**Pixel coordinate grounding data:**
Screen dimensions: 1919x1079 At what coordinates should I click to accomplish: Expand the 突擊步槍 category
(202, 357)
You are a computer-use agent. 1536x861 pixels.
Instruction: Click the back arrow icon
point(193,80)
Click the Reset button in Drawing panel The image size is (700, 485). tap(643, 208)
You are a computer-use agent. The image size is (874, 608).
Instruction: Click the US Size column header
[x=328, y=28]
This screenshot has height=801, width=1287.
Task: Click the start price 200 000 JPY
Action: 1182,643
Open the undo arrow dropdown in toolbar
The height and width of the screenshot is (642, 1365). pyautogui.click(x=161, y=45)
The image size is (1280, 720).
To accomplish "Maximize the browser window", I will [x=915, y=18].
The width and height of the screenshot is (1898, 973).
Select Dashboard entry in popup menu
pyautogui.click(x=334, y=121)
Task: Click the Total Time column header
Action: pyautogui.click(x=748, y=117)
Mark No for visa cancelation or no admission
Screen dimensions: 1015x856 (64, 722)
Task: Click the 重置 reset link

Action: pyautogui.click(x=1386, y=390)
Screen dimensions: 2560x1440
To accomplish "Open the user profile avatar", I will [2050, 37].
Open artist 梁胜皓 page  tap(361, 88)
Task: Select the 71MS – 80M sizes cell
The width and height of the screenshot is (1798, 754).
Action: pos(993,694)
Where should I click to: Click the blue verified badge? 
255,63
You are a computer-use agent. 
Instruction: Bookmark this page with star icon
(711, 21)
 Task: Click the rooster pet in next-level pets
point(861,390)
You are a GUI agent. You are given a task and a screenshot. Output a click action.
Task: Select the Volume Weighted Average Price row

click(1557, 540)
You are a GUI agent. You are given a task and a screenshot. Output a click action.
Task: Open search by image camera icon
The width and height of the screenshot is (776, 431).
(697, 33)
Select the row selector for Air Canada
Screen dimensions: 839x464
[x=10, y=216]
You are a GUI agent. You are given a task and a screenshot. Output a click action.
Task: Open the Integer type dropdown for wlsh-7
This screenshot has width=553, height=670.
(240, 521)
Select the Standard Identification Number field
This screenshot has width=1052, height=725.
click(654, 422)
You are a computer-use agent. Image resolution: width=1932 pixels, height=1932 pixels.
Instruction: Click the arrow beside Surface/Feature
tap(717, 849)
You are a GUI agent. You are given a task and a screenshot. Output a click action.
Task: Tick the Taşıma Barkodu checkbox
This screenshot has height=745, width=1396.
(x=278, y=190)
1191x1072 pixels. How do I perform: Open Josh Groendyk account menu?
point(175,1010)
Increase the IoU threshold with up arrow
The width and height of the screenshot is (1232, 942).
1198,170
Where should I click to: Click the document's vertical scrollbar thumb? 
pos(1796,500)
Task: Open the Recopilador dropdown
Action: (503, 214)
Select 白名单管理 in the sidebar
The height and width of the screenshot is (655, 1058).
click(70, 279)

**EXERCISE:** Among the lines of the data, find every one that holds "will" and copy it.

**YOUR RESPONSE:**
To accomplish "Maximize the browser window", I will [x=915, y=18].
To accomplish "Open the user profile avatar", I will [2050, 37].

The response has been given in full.